Five Years After 9/11

Public Health Preparedness

An Opportunity and a Challenge


By Nicole Lurie

Nicole Lurie is a physician, public health researcher, and codirector of the RAND Center for Domestic and International Health Security. She is also the Paul O’Neill Alcoa Professor of Policy Analysis at RAND. Her comments here are based on work done at RAND over the past three years on public health preparedness, including tabletop exercises to help state and federal health agencies prepare for outbreaks of smallpox, anthrax, botulism, plague, and pandemic influenza. Portions of this article appeared in the July 2006 issue of Health Affairs.

The 9/11 terrorist attacks and subsequent anthrax attacks pushed public health emergency preparedness in the United States to the top of the national agenda. Concern has intensified with the feeble response to the 2005 Gulf Coast hurricanes and with the growing possibility of a pandemic caused by the H5N1 avian influenza virus.

The U.S. federal government has responded with an investment of some $5 billion during the past four years to upgrade the public health system’s capacity to prevent and respond to large-scale public health emergencies, whether terrorism related or due to natural agents.

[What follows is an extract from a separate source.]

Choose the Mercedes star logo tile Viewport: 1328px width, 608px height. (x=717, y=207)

Yet the federal government’s call to arms on preparedness has fallen upon a system still in the process of recovering from years of neglect. Public health has traditionally been underfunded, and often ignored, by policymakers.

Most health departments are facing difficulties related to staff availability and budgets.

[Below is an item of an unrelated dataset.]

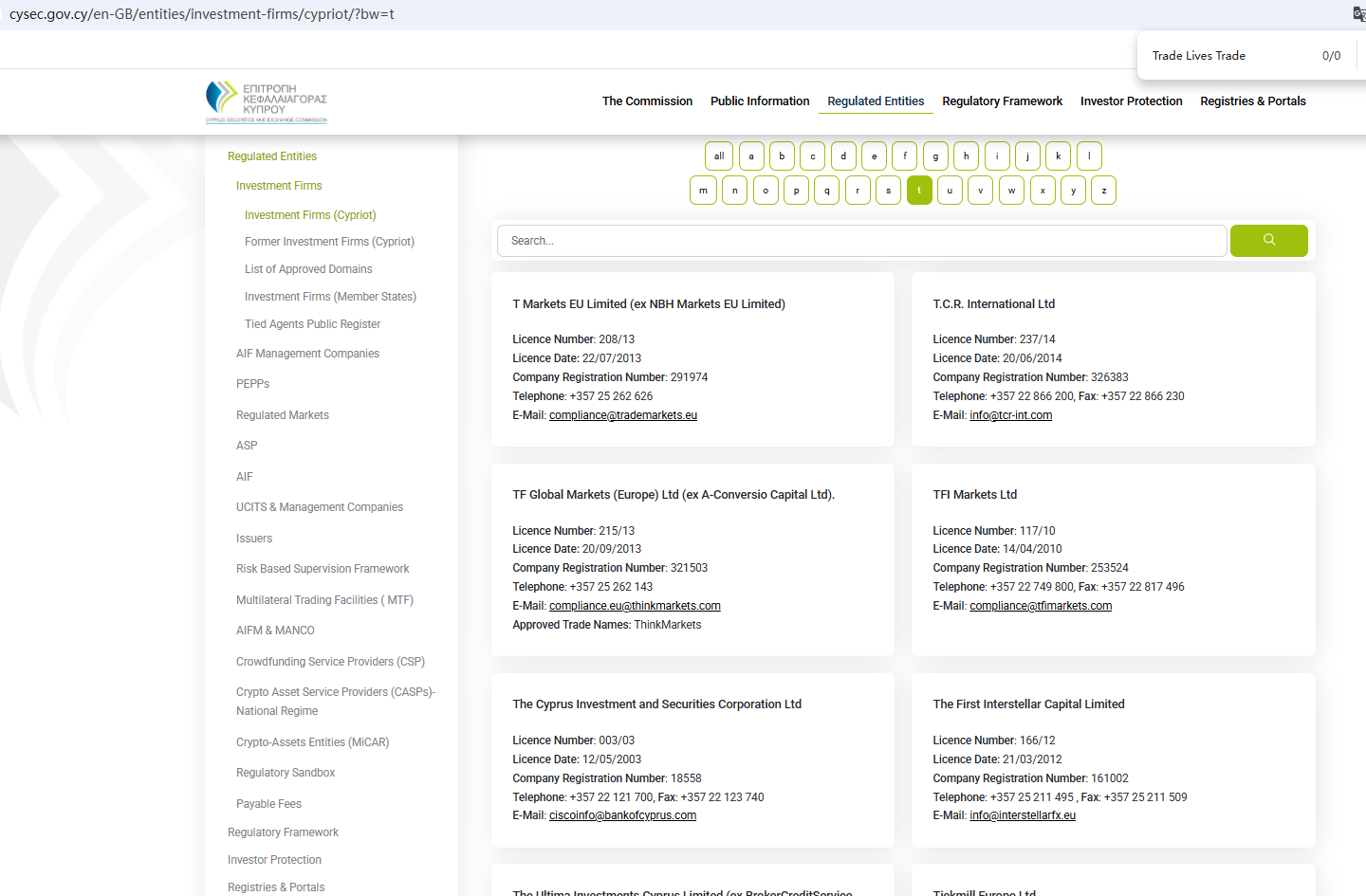1366x896 pixels.
Task: Click the CySEC logo in header
Action: tap(267, 101)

Our team at RAND has examined America’s public health infrastructure through a series of related projects, including an assessment of California’s public health preparedness, the development and conduct of tabletop exercises in 32 communities in 12 states, and a review of quality improvement efforts in public health. All told, our team has visited 44 communities in 17 states. Taken together, these assessments suggest that public health is in the midst of a major transition, spurred in part by the addition of emergency preparedness to the responsibilities of state and local public health agencies.

Key changes include new partnerships, new workforce needs, new technologies, and the integration of emergency preparedness with other public health functions. While each of these factors has had some positive effects on public health, they have not been managed without problems. The preparedness mission has also posed major challenges for public health in the areas of leadership, quality, and accountability.

Nearly 4,000 turkeys are held in one of 219 buildings on the Jaindl Farm in Orefield, Penn., where about 750,000 turkeys are raised per year.
Nearly 4,000 turkeys are held in one of 219 buildings on the Jaindl Farm in Orefield, Penn., where about 750,000 turkeys are raised per year. Pennsylvania public health officials say they have been preparing intensively for an avian flu pandemic that could strike nearly 13 percent of the human population and cause some 9,000 deaths statewide.

Key Changes

The process of preparing a community to meet the challenges of a potential public health emergency has required public health departments to build relationships with new kinds of partners — emergency management agencies, law enforcement agencies, and other first responders — in addition to the hospital and health care community. Preparedness planning has been instrumental in forging these new relationships. Communication and working relationships between many of these entities is better than in the pre-9/11 era, despite persistent differences among the communities in culture, work style, and mission.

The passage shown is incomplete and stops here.